De acordo com o secretário especial da Previdência e Trabalho, Rogério Marinho, o presidente dará a palavra final sobre o projeto que será enviado à Câmara dos Deputados.

“Evidente que existem pontos que serão levados à presença do presidente para que ele possa tomar sua posição, possa definir de que forma isso possa chegar à Câmara Federal”, disse Marinho em texto da repórter Kelly Oliveira, da Agência Brasil.

O secretário informou que o texto foi construído por diversas áreas do governo, além da contribuição de economistas e avaliação do projeto enviado pelo ex-presidente Michel Temer ao Congresso. Ele não antecipou nenhuma regra.

Marinho disse que o texto final é “bem diferente” da minuta do projeto que vazou para a imprensa na semana passada.

Nessa minuta, o governo proporia idade mínima única de 65 anos para homens e mulheres se aposentarem no Brasil.

Além disso, a minuta de projeto ainda previa um mínimo de 20 anos de contribuição para o trabalhador receber 60% da aposentadoria chegando, de forma escalonada, até o limite de 40 anos, para o recebimento de 100%.

Perguntado sobre quando o projeto será apresentado à sociedade, Marinho respondeu que isso vai ocorrer o mais rapidamente possível.

“Vamos aguardar que o presidente convalesça, que ele esteja em plena condição de exercício do seu mandato, que eu espero que seja amanhã ou quinta-feira, e, apresentado [o texto] ao presidente, ele vai definir o prazo”, disse o secretário.

 

Militares

Sobre a inclusão de militares na reforma, mais cedo o senador Major Olímpio, líder do PSL, disse, ao deixar o Ministério da Economia, que os próprios militares apresentaram uma proposta para a Previdência.

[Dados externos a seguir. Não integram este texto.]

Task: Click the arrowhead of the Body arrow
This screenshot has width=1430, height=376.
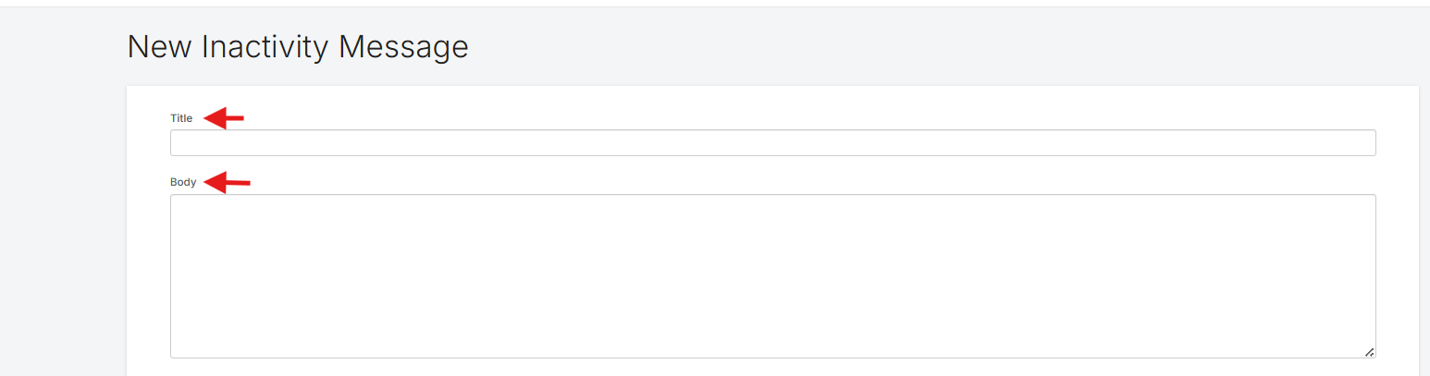Action: pos(213,183)
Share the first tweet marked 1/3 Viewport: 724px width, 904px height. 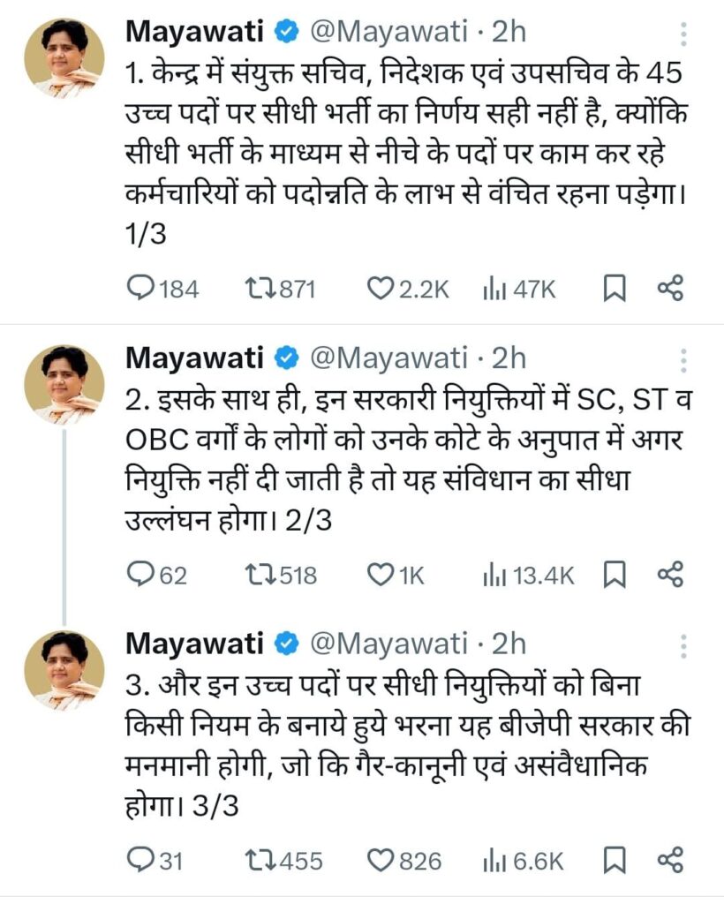coord(671,288)
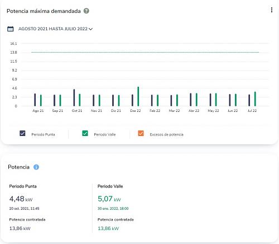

“Os próprios comandantes militares, o ministro da Defesa [general Fernando Azevedo] têm se debruçado sobre isso. Os militares que estão fazendo propostas. Tudo vai cair aqui dentro da área técnica, da área econômica. Os militares, que são sempre solução para o nosso país, não são problema, também estão fazendo suas propostas. Vamos ver a viabilidade dessas propostas”, disse.

Olímpio também esteve reunido com Guedes, no ministério.